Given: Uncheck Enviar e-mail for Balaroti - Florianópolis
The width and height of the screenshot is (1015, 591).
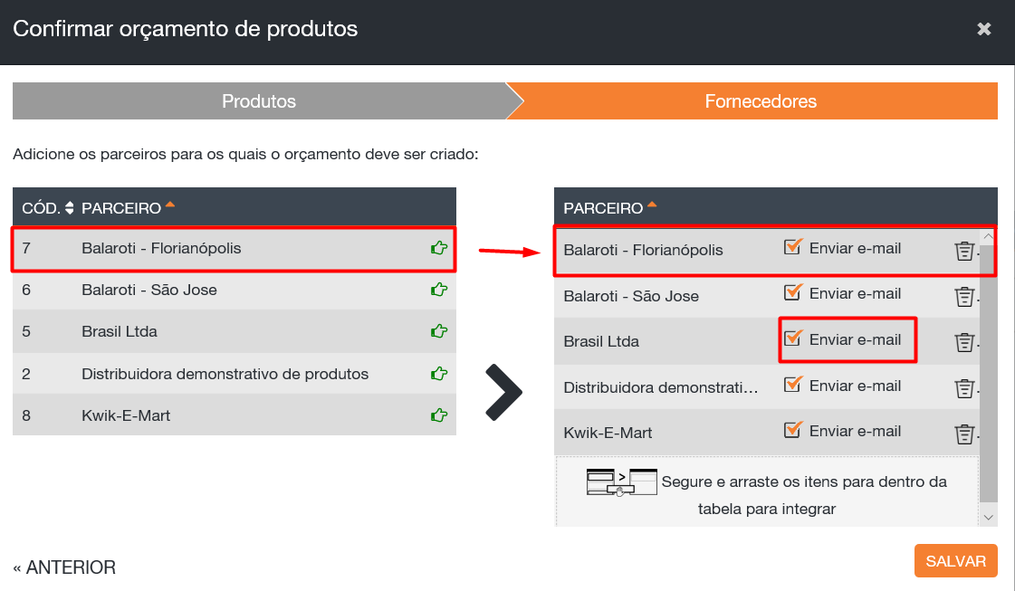Looking at the screenshot, I should [x=793, y=247].
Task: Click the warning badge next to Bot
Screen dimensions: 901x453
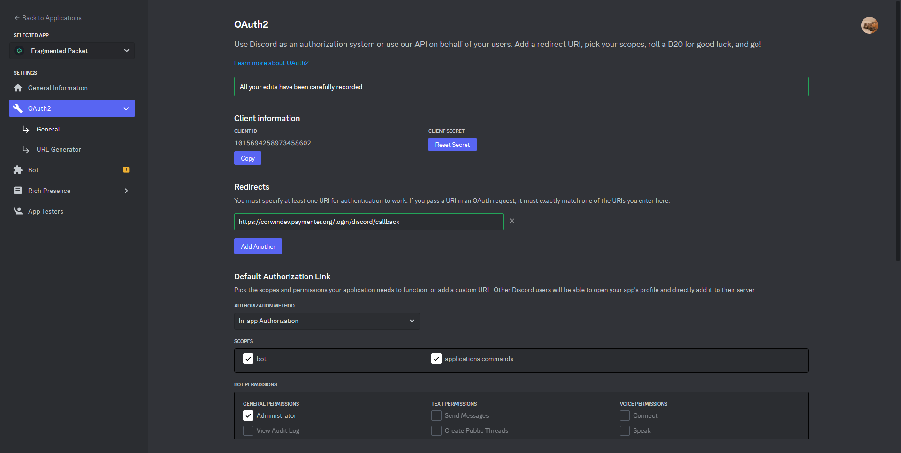Action: coord(126,170)

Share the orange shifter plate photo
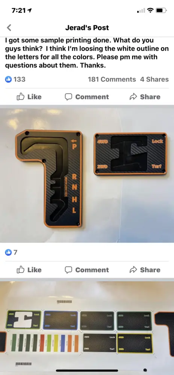point(145,270)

* * *

**What the exercise asks**
Render the data above as a two-column CSV with the headers instruction and location. Give one row for each instruction with its answer, put each value in a single quoted field with line breaks replaced by spaces, and leave out the pictures.

**Result**
instruction,location
"Given: Uncheck Enviar e-mail for Balaroti - Florianópolis The width and height of the screenshot is (1015, 591).","Looking at the screenshot, I should [x=793, y=247]."
"Task: Click the warning badge next to Bot Screen dimensions: 901x453","Action: coord(126,170)"
"Share the orange shifter plate photo","point(145,270)"